Adapting Star Trek to a Fringe play can't be easy. It just can't. Especially when you're covering an almost 50-year-old TV series than spawned a movie franchise that spawned another television series which spawned three more television series which spawned nothing...but then the 50-year-old TV series spawned a second movie franchise.

There are a few ways you can go with this: you can try telling a new story, which won't necessarily impress fans or non-fans but will at least let you be creative and do something different. The fan-made movies like Star Trek Horizon and the fan made series like Star Trek Hidden Frontier go this route. I can't say that I particularly like any of the series...whatever you can say about the questionable acting of Marina Sirtis, Denise Crosby, Wil Wheaton, and Robert Beltran they all can act rings around Larry LaVerne and Nick Cook. The ones that also feature Trek actors suffer this problem less (not that Chase Masterson is exactly a top-notch talent) and then have the questionable writing as well. The best you can say is now fans can make effects that easily match the stuff Desilu spent a fortune on in 1968.

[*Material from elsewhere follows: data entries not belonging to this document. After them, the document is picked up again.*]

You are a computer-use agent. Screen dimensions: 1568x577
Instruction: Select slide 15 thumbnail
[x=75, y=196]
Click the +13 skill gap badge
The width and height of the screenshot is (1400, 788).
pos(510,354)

The other route you can take is to pastiche and/or ripoff the existing property. Fans will recognize everything and non-fans will vaguely recognize everything and presumably send them all home happy. That's the route taken by Call Me Kirk: The Ultimate Trek, a one-man show by Michael Schaldemose. Schaldemose worked on One Man Star Wars, which took the "ripoff" ideas and twisted it: turning it into a line by line (with snide asides) reproduction. For that to work, however, a huge portion of the fanbase needs to know the existing property by heart. How long into Star Trek III do you think the average Joe could start rattling off the plot? I think they'd pretty much fizzle after "they search...for that Spock guy...". Instead, Call Me Kirk does the pastiche route, stealing huge chunks of plots/scenes from "Elaan of Troyius", "The Trouble With Tribbles", and "Journey to Babel" and a few extra plots/scenes from "A Taste of Armageddon", "Arena", "Space Seed", and "The Wrath of Khan". At various points he breaks from just reciting lines from episodes of the TV show and breaks into Shatner-inspired musical parodies.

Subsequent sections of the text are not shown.